Crackdown on DUI crashes has cops going after the alcohol supplier

If you’re having a Rockets watch party or any other gathering this weekend and you plan to serve alcohol you’ll want to hear this story.  A new initiative in Harris County has cops coming after, not only the drunk driver who causes a crash, but also the person who supplied the alcohol.  

A restaurant server has already been arrested under this new crackdown.  25-year-old Natalia Ortiz is now charged with selling alcohol to an intoxicated individual. She was working at El Muelle Seafood Restaurant when investigators say she served 11 drinks to a customer who left, caused a crash and killed a girl who was heading home from prom.

Although the crash that killed 18-year-old Jocelyn Valero was two years ago, investigators have just charged Ortiz. She isn't the drunk driver who was behind the wheel of the car that slammed into Valero and her date on prom. Ortiz is the waitress who served Edin Palacious the alcohol.

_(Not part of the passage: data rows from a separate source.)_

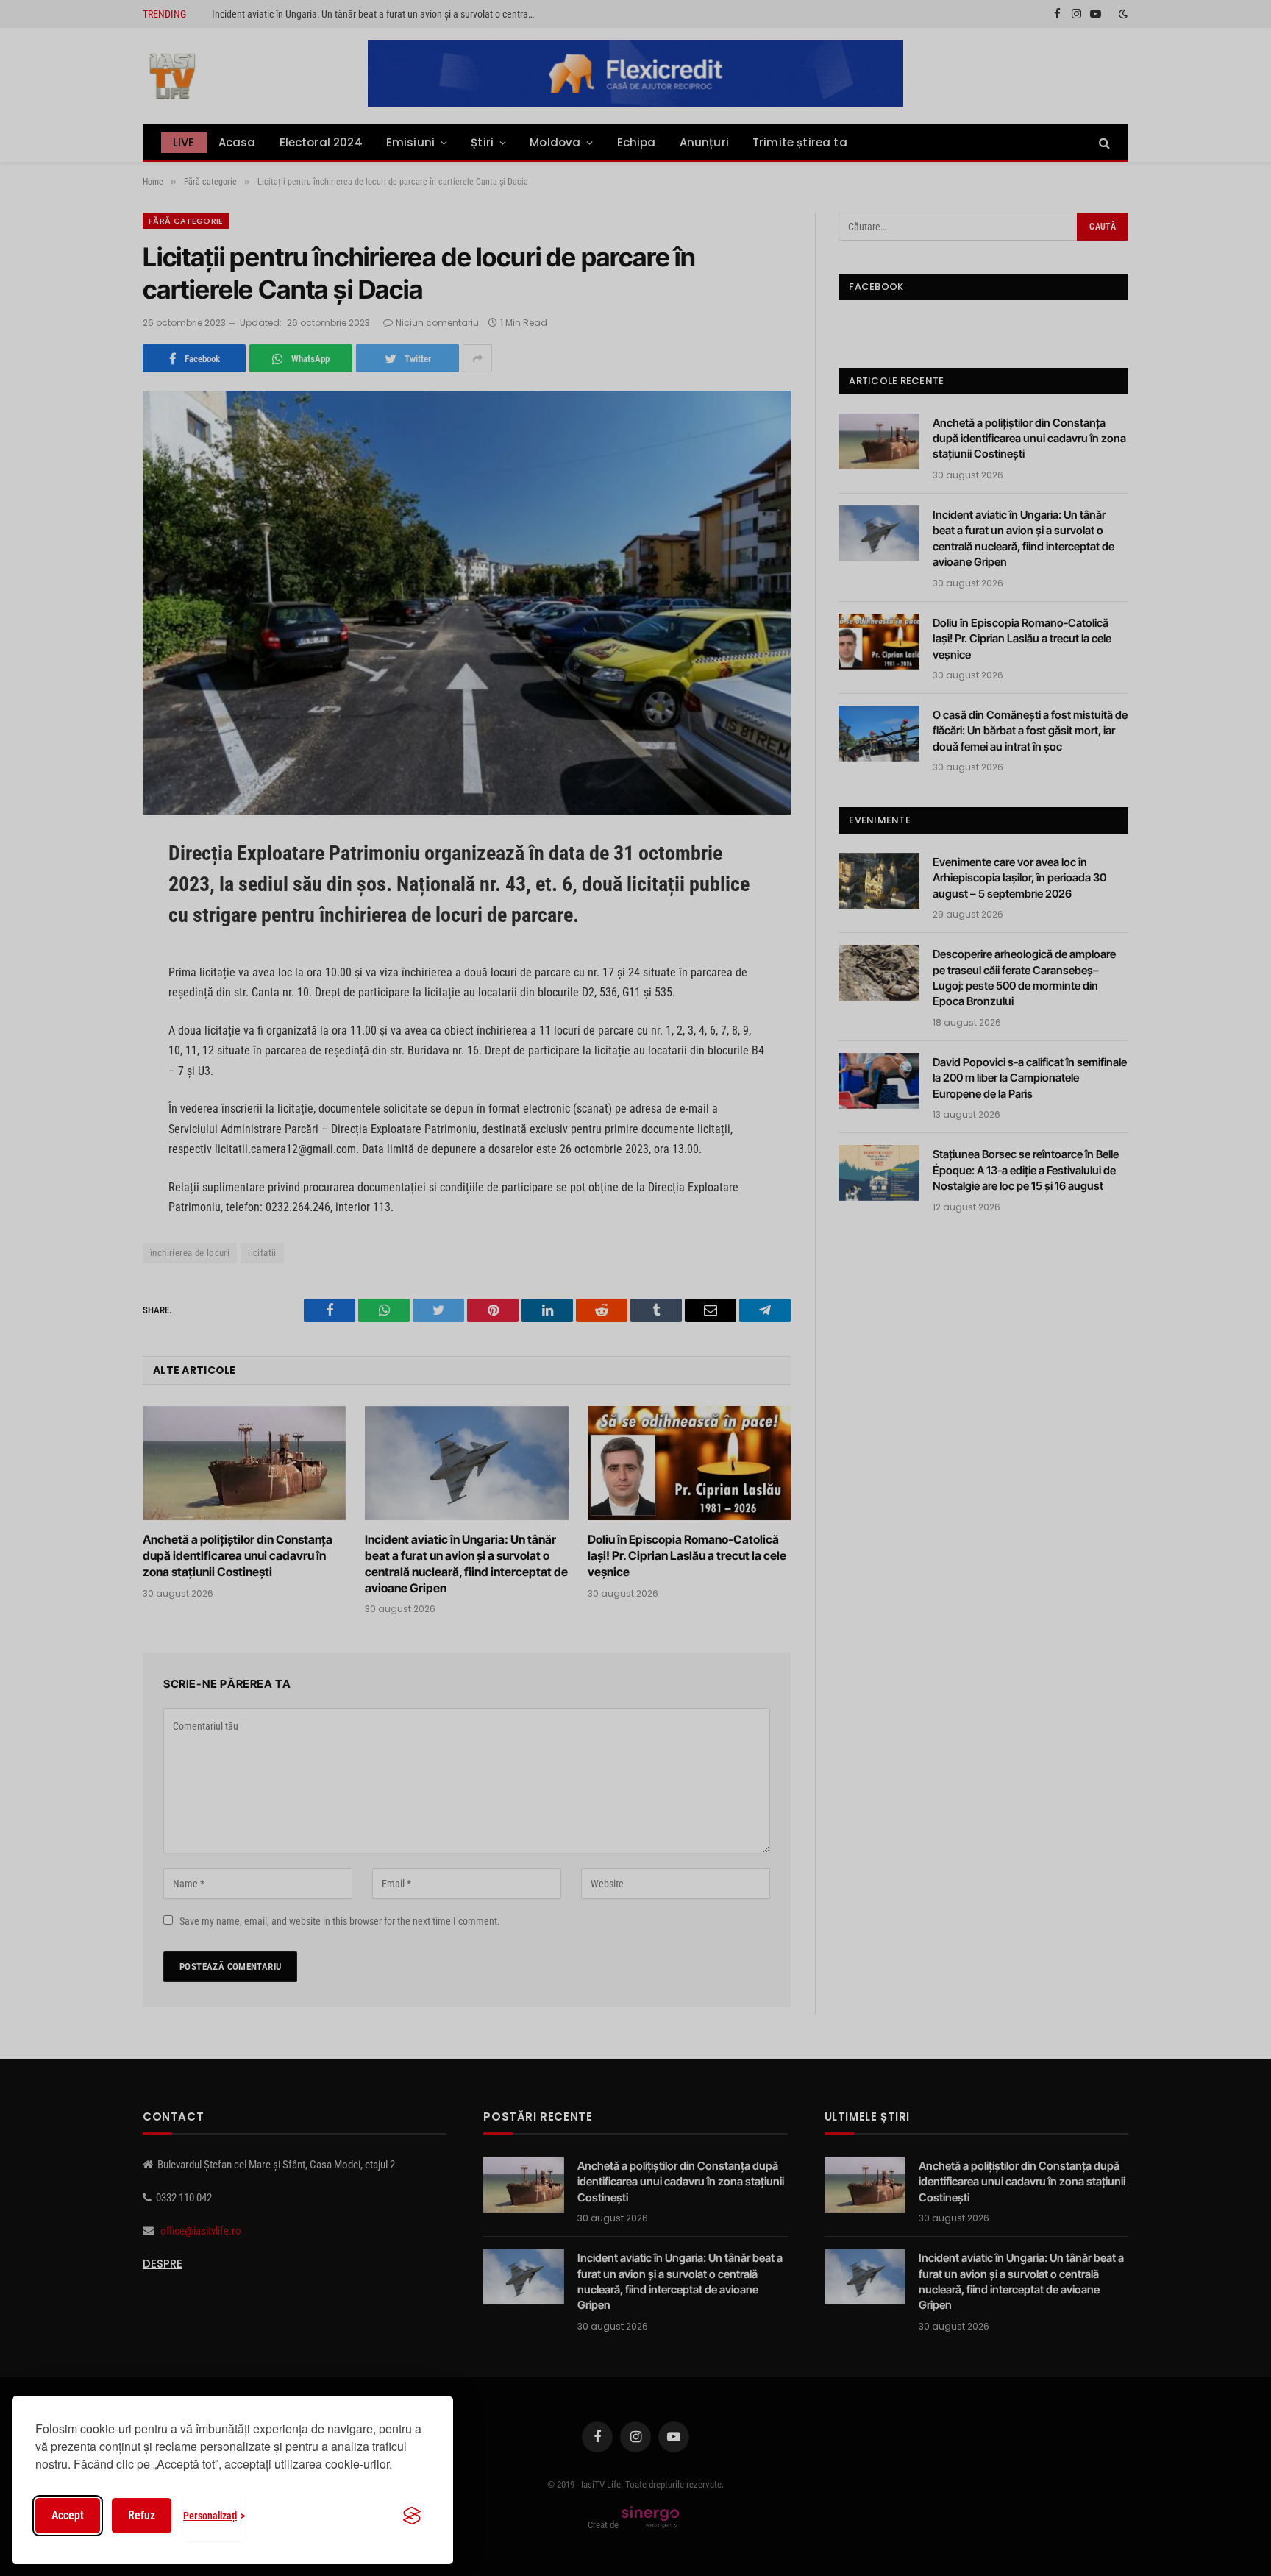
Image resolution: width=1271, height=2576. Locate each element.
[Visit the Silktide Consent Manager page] (412, 2515)
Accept (67, 2515)
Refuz (141, 2515)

"At some point in the 11 or 12 drinks that she served him over a 2-hour period, he became obviously intoxicated and she continued to serve him,” says Sean Teare, the head of the Harris County DA’s Office Vehicular Crimes Division, and that, according to Teare, is a crime.

From now on, after every drunk driving crash, a new DA's office task force will go after not only the driver, but the person who gave them the alcohol.

"We’re going backwards from these tragic fatality crashes and seeing where it starts," Teare says. 

Teare says the task force is currently looking at previous drunk driving cases, looking for who supplied the alcohol to the person who in turn got behind the wheel and killed someone.

"Serving alcohol comes with a great responsibility," Teare says. "It is a true responsibility that everyone needs to be aware of.” Teare says that’s why every server and bartender in Texas receives training regarding alcohol and when a customer should be cut off, but remember anyone having a house party or gathering and serving alcohol is also at risk of being charged.  So you may want to take note of the signs that someone has had too much to drink.  

“Typically, what you see is a gross loss of balance.They lose a lot of their mental faculties. Their words become slurred.  They don’t make quite as much sense," Teare says.

Palacious was recently sentenced to 32 years in prison.  Investigators say after Ortiz served him about a dozen drinks he then drove away from the restaurant, and four blocks away was stopped in the middle of the road when a Houston police officer came along and tried to pull him over.  Detectives say Palacious sped away. “And didn’t get very far, ran a red light and just snatched Jocelyn Valero’s life away,” Teare explains.

He says even if customers at a bar or restaurant are seated at a table together, a server still has the responsibility to know how much alcohol each person is consuming.  "If a table comes in and orders 12 drinks, that server needs to look and make sure that drink is in front of each person and not one person drinking all 12,” Teare says.

Every year for the last several years, Harris county has lead the nation in alcohol related fatalities. Teare says he hopes this new crackdown will change that.  "I truly do hope this gives everyone in the industry and everyone who serves alcohol to anyone pause and I hope we can save some lives.” 

Ortiz faces up to a year in jail and a $4,000 fine if found guilty of the Class A Misdemeanor she’s charged with.